The importance of protecting endangered species
Wildlife ACT is non-profit conservation organisation based in KwaZulu-Natal, South Africa, that focuses on on-the-ground endangered species conservation efforts, supported by the World Wildlife Fund. Of particular focus for the organisation is the critically endangered African Wild Dog and Black Rhino, as well as the six Vulture species found in South Africa – of which, several are critically endangered. Through the help of their voluntourism model, Wildlife ACT has been able to provide sustained, free professional monitoring services to more than ten Zululand protected areas for 15 years.

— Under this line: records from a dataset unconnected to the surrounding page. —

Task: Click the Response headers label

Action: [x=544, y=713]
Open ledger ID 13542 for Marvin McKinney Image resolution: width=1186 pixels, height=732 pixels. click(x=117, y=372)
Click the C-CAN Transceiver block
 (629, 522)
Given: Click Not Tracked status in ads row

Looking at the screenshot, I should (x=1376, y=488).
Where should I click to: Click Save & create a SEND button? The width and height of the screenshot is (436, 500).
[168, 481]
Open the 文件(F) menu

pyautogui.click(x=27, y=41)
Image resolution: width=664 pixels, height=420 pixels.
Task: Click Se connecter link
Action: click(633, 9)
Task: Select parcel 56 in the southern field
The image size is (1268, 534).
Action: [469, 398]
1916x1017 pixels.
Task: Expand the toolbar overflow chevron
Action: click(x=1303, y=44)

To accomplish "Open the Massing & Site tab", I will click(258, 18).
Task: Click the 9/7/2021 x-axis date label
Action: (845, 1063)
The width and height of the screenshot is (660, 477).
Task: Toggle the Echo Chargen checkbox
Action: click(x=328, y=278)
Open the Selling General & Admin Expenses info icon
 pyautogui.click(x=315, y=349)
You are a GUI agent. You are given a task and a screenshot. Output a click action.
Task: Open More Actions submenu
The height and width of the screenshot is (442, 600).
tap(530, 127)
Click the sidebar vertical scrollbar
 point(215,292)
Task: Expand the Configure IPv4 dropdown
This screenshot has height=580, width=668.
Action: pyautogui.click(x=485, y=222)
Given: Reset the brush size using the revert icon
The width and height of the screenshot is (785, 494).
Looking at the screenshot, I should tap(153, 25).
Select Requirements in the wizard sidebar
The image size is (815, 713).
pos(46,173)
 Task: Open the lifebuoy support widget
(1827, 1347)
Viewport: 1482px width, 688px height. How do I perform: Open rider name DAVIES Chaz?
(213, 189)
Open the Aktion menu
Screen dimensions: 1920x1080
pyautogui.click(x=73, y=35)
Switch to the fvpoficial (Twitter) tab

“Wildlife ACT’s aim is to develop and implement innovative, ground-based and sustainable conservation models that save our wildlife, protect our wilderness, and benefit our local communities,” said Wildlife ACT co-founder, Chris Kelly. “We are proud to have implemented professional and strategic monitoring and research which has enabled and informed effective conservation management of wildlife, particularly in the Zululand region, for over a decade now. None of this would have been possible without our partners and supporters. We are incredibly excited to be partnering with Tony and Maya in this exciting initiative.”
von Dach and her husband Manfred have volunteered with Wildlife ACT several times on various protected areas, making her well-versed in the conservation work being done and the support needed for this important cause.
“Our time volunteering with Wildlife ACT was life changing,” said von Dach. “The work we did involved daily tracking and monitoring for African Wild Dogs, photographing them for identity kits; and also observing populations and behaviours of other key species, such as black and white rhinos, various predator species and vultures.”
A united passion for wildlife conservation
Although neither Park nor von Dach are African-born, both share an immense passion for the continent’s wildlife, people and protected areas.
Park’s novels – many of them bestsellers – often focus on conservation and the fight against poaching and the illegal trade. Being issues that von Dach was exposed to first-hand while volunteering with Wildlife ACT, the subject matter hit home.
“Whenever I was longing for Africa – which was permanently – I read Tony Park’s thrilling and instructive books or listened to the audiobooks,” Maya said. “That took me back to where I lost my heart – in Africa. I had already translated two Africa-related books into German, and found that it was something I really enjoyed. It felt like a natural progression to join Tony in doing the same for his books. I now get to work on these translations for a wonderful cause, while traveling the continent I love so much.”
Inspired by the nature and wildlife of Africa in both writing and life, Park is embedded in the world of conservation. He is the patron of an Australian-based Non-profit Organisation called the Painted Dog Conservation Inc, and supports various wildlife and other charities by auctioning the rights for people to have their names used as characters in his novels.
Where to next?
The first of Park’s latest batch of novels to be translated, ‘Ghosts of the Past‘, set in Namibia, has just been released in German as ‘Geister der Vergangenheit‘. It is available in print and ebook from online booksellers internationally. An audiobook version will be released in 2024. von Dach has already pledged her share of the advance offered by the audiobook publishers to Wildlife ACT.
“By publishing independently in German speaking areas, with Maya acting as the translator, we are able to maximise the funds Maya can raise for Wildlife ACT,” Park said.
Two more of Park’s novels, ‘Okavango‘ (released as ‘The Delta‘ in English), set in Botswana’s Okavango Delta, and ‘Silent Hunter‘ (English: ‘Silent Predator‘), based in South Africa’s Kruger National Park, will be released later this year.
“I’m very excited to begin this journey with Maya and Wildlife ACT, particularly with my latest novel ‘Vendetta’ due to be released soon. The idea of more people being able to read the books and supporting a cause close to my heart at the same time is wonderful.”